PAST, PRESENT AND FUTURE OF … ATHLETICS INJURY PREVENTION RESEARCH

In “past, present, future”, we ask clinical or academic experts to reflect on selected Sports & Exercise Medicine topics. Today Pascal Edouard on Athletics Injury Prevention Research.

 

Tell us more about yourself.

I am a Medical Doctor, University Professor and Hospital Practitioner in Physiology, focusing on Sports Medicine at the Jean Monnet University and University Hospital of Saint-Etienne in France. Clinically, I have been in charge of our Sports Medicine Unit since 2013, and I have a particular interest in managing athletics (track and field) athletes and female gymnasts. I also teach at the Faculty of Medicine Jacques Lisfranc in Saint-Etienne, where I deliver lectures on Exercise Physiology and Sports Medicine. Finally, my research activities at the Laboratoire Interuniversitaire de Biologie de la Motricité focus on injury prevention, particularly for athletics athletes and hamstring injuries.

Preamble

Athletics (Track and Field) is an Olympic sport practised worldwide, which includes different disciplines requiring running, jumping, and throwing. In the present BOSEM Blog, I will deal with the disciplines presented at the Olympics Games and not specifically discuss injury prevention research of road or trail running, which belong to athletics but represent, in my view, a specific topic.

 

What was athletics injury prevention ten years ago?

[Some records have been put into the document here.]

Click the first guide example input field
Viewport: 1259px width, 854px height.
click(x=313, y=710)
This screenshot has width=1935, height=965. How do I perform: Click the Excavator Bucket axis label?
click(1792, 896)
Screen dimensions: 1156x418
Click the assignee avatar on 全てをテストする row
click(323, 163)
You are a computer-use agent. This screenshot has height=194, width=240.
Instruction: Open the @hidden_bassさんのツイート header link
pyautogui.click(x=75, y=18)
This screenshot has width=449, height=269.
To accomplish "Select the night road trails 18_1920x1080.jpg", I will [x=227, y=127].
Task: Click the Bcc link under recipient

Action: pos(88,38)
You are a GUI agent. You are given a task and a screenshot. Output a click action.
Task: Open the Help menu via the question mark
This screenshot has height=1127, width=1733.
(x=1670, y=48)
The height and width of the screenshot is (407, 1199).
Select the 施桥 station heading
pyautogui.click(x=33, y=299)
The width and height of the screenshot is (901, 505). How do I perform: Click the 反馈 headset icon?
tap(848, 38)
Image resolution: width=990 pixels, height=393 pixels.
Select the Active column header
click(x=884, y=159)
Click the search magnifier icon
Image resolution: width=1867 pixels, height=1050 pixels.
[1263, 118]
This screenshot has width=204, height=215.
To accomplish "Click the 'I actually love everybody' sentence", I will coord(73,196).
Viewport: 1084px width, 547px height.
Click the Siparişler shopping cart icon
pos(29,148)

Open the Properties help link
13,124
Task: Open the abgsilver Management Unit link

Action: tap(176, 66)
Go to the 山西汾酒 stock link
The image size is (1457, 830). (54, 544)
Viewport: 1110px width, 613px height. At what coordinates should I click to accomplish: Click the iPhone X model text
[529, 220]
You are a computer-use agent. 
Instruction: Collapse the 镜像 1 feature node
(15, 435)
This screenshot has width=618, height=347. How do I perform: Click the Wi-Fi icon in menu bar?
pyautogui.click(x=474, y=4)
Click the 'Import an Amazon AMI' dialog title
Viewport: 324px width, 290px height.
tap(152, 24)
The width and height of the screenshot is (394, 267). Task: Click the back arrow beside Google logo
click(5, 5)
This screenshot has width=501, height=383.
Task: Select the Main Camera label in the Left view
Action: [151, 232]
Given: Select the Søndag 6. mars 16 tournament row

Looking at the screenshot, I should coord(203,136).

Ten years ago, some epidemiological studies and studies analysing athletics-related risk factors or mechanisms of injury, with mainly retrospective or cross-sectional designs, allowed a preliminary understanding of the extent of injury problems and their aetiology in athletics. Injury surveillance during international athletics (Olympic Games, World and European) championships also started at that time, allowing a better description of injuries in elite athletes within a competitive context. All these studies created the foundations for the methodological approach to injury data collection in athletics and the development of injury prevention strategies. And these works evoked injury prevention measures.

What are we doing now?

There is a relatively extensive knowledge of the injury epidemiology in elite athletes during the specific context of international championships, but not so much in other contexts and populations. There is, however, more information than ten years ago about injury epidemiology during the athletics season in all athletes, and some prospective longitudinal injury data collections are conducted as a routine in some countries. There is a better knowledge of athletics-related injury aetiology, although approaches are often unifactorial or about one domain. Numerous suggestions about injury prevention measures are presented in the scientific literature, and their evaluation through randomised controlled trials has emerged (to my knowledge, only one RCT has been published on athletics injury prevention so far). Thus, we have some proposals for injury prevention measures/strategies for athletes, coaches, or health professionals. Still, we cannot guarantee their objective efficacy, as proved by scientific studies.

Where do you think we will be ten years from now?

I hope (!) that in 10 years, all stakeholders in the athletics world will agree on the interest of injury prevention and its research, will take an active part in such approaches, and will work hand-to-hand together to protect athletes’ health and reduce injury risk. I hope prospective injury data monitoring will be a routine, and several RCTs on different preventative approaches will be published. From my point of view, to be in such a condition in 10 years, there is a need to educate all stakeholders about the added value of injury prevention and co-construct the injury prevention strategies and research. I hope that in 10 years, we can propose individualised, contextualised, multifactorial injury prevention strategies to athletes, coaches, health professionals and other actors!